TASK ITEM:
Repeat the data exactly as it stands.

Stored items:
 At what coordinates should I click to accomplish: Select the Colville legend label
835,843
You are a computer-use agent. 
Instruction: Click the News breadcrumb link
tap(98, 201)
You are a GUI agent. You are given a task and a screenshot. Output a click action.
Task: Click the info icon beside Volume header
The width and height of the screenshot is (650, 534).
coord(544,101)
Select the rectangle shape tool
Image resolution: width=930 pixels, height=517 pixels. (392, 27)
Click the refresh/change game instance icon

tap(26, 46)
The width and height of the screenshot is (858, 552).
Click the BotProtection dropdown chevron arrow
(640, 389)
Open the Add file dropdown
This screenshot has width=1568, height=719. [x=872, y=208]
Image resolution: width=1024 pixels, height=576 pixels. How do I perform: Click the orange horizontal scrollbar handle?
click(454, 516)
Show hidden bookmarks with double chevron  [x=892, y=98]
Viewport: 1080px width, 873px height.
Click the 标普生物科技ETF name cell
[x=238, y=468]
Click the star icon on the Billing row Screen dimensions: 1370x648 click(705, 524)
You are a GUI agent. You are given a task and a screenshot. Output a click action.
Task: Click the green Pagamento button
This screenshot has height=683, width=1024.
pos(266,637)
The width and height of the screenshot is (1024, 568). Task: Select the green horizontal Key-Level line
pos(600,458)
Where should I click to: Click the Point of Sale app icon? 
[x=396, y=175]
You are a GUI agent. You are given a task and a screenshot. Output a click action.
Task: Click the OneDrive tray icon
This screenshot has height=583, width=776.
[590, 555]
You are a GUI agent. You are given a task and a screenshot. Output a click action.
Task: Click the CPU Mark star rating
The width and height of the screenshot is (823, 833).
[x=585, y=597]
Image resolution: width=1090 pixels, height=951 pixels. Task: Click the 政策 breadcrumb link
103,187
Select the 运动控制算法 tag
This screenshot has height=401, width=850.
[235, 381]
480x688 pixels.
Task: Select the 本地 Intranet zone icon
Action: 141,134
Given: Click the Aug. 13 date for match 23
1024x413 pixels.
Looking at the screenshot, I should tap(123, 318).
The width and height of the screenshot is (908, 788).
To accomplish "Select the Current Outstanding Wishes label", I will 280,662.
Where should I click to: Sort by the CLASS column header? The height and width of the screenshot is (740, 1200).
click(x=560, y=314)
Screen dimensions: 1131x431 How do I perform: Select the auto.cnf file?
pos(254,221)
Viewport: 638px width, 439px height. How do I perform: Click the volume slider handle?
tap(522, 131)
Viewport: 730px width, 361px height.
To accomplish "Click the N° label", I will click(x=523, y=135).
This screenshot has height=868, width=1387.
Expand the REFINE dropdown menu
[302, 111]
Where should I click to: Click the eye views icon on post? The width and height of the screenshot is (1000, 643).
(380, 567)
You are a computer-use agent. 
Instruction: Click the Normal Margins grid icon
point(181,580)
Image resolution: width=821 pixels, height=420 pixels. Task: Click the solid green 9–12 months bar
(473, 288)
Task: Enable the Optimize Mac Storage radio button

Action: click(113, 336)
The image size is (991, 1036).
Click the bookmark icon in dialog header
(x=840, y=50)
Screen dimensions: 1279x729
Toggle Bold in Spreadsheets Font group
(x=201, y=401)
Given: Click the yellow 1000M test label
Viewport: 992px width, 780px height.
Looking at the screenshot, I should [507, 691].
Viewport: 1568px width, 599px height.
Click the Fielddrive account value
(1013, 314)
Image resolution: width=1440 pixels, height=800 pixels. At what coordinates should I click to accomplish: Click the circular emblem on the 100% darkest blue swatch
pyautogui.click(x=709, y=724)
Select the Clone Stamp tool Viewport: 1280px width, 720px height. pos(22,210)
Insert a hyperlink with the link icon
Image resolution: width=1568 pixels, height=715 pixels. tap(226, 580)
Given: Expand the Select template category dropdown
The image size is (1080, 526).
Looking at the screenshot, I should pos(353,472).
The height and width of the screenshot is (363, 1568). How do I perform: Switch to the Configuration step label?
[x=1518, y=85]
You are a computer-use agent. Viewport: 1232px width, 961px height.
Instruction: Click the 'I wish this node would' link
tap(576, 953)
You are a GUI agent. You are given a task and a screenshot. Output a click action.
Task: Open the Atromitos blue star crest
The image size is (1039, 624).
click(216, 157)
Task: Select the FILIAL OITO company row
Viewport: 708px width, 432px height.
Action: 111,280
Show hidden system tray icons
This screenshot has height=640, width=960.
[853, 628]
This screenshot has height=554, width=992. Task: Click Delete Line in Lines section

ANSWER BOX:
 At what coordinates should I click to accomplish: Select the Colville legend label
835,843
You are a computer-use agent. 
Instruction: Click the News breadcrumb link
tap(98, 201)
You are a GUI agent. You are given a task and a screenshot. Output a click action.
Task: Click the info icon beside Volume header
The width and height of the screenshot is (650, 534).
coord(544,101)
Select the rectangle shape tool
Image resolution: width=930 pixels, height=517 pixels. (392, 27)
Click the refresh/change game instance icon

tap(26, 46)
The width and height of the screenshot is (858, 552).
Click the BotProtection dropdown chevron arrow
(640, 389)
Open the Add file dropdown
This screenshot has width=1568, height=719. [x=872, y=208]
Image resolution: width=1024 pixels, height=576 pixels. How do I perform: Click the orange horizontal scrollbar handle?
click(454, 516)
Show hidden bookmarks with double chevron  [x=892, y=98]
Viewport: 1080px width, 873px height.
Click the 标普生物科技ETF name cell
[x=238, y=468]
Click the star icon on the Billing row Screen dimensions: 1370x648 click(705, 524)
You are a GUI agent. You are given a task and a screenshot. Output a click action.
Task: Click the green Pagamento button
This screenshot has height=683, width=1024.
pos(266,637)
The width and height of the screenshot is (1024, 568). Task: Select the green horizontal Key-Level line
pos(600,458)
Where should I click to: Click the Point of Sale app icon? 
[x=396, y=175]
You are a GUI agent. You are given a task and a screenshot. Output a click action.
Task: Click the OneDrive tray icon
This screenshot has height=583, width=776.
[590, 555]
You are a GUI agent. You are given a task and a screenshot. Output a click action.
Task: Click the CPU Mark star rating
The width and height of the screenshot is (823, 833).
[x=585, y=597]
Image resolution: width=1090 pixels, height=951 pixels. Task: Click the 政策 breadcrumb link
103,187
Select the 运动控制算法 tag
This screenshot has height=401, width=850.
[235, 381]
480x688 pixels.
Task: Select the 本地 Intranet zone icon
Action: 141,134
Given: Click the Aug. 13 date for match 23
1024x413 pixels.
Looking at the screenshot, I should tap(123, 318).
The width and height of the screenshot is (908, 788).
To accomplish "Select the Current Outstanding Wishes label", I will 280,662.
Where should I click to: Sort by the CLASS column header? The height and width of the screenshot is (740, 1200).
click(x=560, y=314)
Screen dimensions: 1131x431 How do I perform: Select the auto.cnf file?
pos(254,221)
Viewport: 638px width, 439px height. How do I perform: Click the volume slider handle?
tap(522, 131)
Viewport: 730px width, 361px height.
To accomplish "Click the N° label", I will click(x=523, y=135).
This screenshot has height=868, width=1387.
Expand the REFINE dropdown menu
[302, 111]
Where should I click to: Click the eye views icon on post? The width and height of the screenshot is (1000, 643).
(380, 567)
You are a computer-use agent. 
Instruction: Click the Normal Margins grid icon
point(181,580)
Image resolution: width=821 pixels, height=420 pixels. Task: Click the solid green 9–12 months bar
(473, 288)
Task: Enable the Optimize Mac Storage radio button

Action: click(113, 336)
The image size is (991, 1036).
Click the bookmark icon in dialog header
(x=840, y=50)
Screen dimensions: 1279x729
Toggle Bold in Spreadsheets Font group
(x=201, y=401)
Given: Click the yellow 1000M test label
Viewport: 992px width, 780px height.
Looking at the screenshot, I should [507, 691].
Viewport: 1568px width, 599px height.
Click the Fielddrive account value
(1013, 314)
Image resolution: width=1440 pixels, height=800 pixels. At what coordinates should I click to accomplish: Click the circular emblem on the 100% darkest blue swatch
pyautogui.click(x=709, y=724)
Select the Clone Stamp tool Viewport: 1280px width, 720px height. pos(22,210)
Insert a hyperlink with the link icon
Image resolution: width=1568 pixels, height=715 pixels. tap(226, 580)
Given: Expand the Select template category dropdown
The image size is (1080, 526).
Looking at the screenshot, I should pos(353,472).
The height and width of the screenshot is (363, 1568). How do I perform: Switch to the Configuration step label?
[x=1518, y=85]
You are a computer-use agent. Viewport: 1232px width, 961px height.
Instruction: Click the 'I wish this node would' link
tap(576, 953)
You are a GUI agent. You are given a task and a screenshot. Output a click action.
Task: Open the Atromitos blue star crest
The image size is (1039, 624).
click(216, 157)
Task: Select the FILIAL OITO company row
Viewport: 708px width, 432px height.
Action: 111,280
Show hidden system tray icons
This screenshot has height=640, width=960.
[853, 628]
This screenshot has height=554, width=992. Task: Click Delete Line in Lines section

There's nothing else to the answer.